Implement `Spanned` to retrieve source locations on AST nodes #1435

Nyrox · 2024-09-19T11:28:35Z

This PR adds a new trait Spanned to retrieve source spans on AST nodes, see #161 , by recursively traversing the AST and combining spans. This approach is in contrast to the one taken in #839 and #790 by trying to minimise the amount of breaking changes for downstream users, by avoiding wrapping everything in WithSpan<T>.

Main Changes

Spanned trait and Span type added
TokenWithLocation now stores Span, instead of Location
Ident now stores a source span (omitted from Partial/-EQ for compatibility and tests)
Some AST nodes store source tokens where not intrusive
Parser::parse_keyword_token added

The general philosophy of the PR is to be "good enough" without breaking things. As a result certain expressions will have broken or incorrect spans. I imagine these can be cleaned up in future PRs (which might require breaking changes).

f.e. many expressions do not include keywords in their span i.e.

<expr> IS NOT NULL
|....|

will have it's source span simply reported as <expr>::span and there is many such cases, some of which are easier to fix than others. For expressions we can't generate spans for, I use Span::EMPTY as a sort of sentinel value to indicate missing information.

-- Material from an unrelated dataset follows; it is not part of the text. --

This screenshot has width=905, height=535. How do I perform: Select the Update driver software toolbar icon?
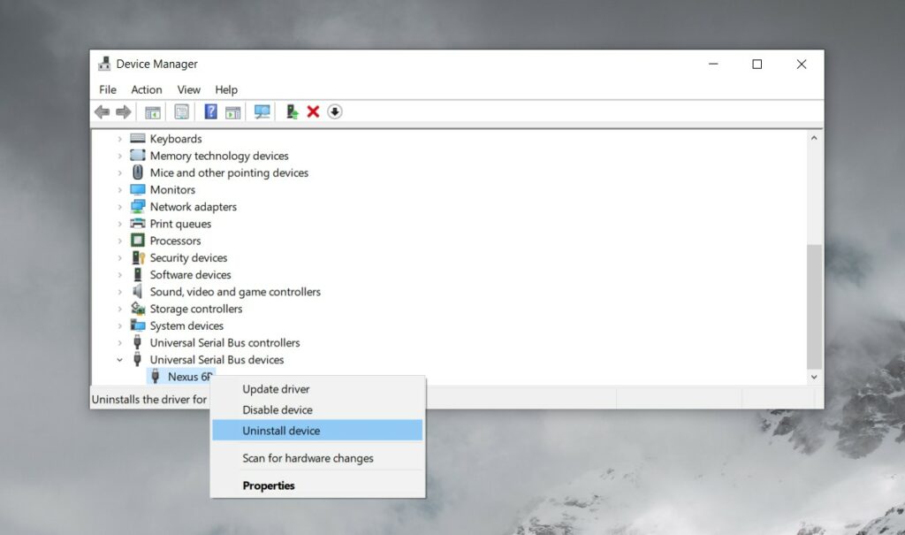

With this approach the only downstream changes a user should have to do to upgrade, should be adding additional fields when matching on AST nodes.

Future Work

Store spans for ast::value::Value. This seems like a breaking change to me, which would require a WithSpan<T> like type
Store keyword TokenWithLocation for expressions that currently don't have them
Implement spans for the rest of the AST, namely Statements. I focused on getting Queries done.

Nyrox · 2024-10-02T11:49:53Z

@alamb Hey, we've started using this functionality internally with pretty great success so far. It's still a draft for now, because of the missing todo!'s, but I would appreciate feedback on the overall design and if you think this can get merged in the foreseeable future once issues are addressed. 😄

alamb · 2024-10-03T11:09:14Z

Thanks @Nyrox -- I'll try and take a look over the next few days

cc @lovasoa @iffyio and @jmhain

src/parser/mod.rs

yuyang-ok · 2024-10-08T06:22:47Z

How is this PR going? is it going to merge or what?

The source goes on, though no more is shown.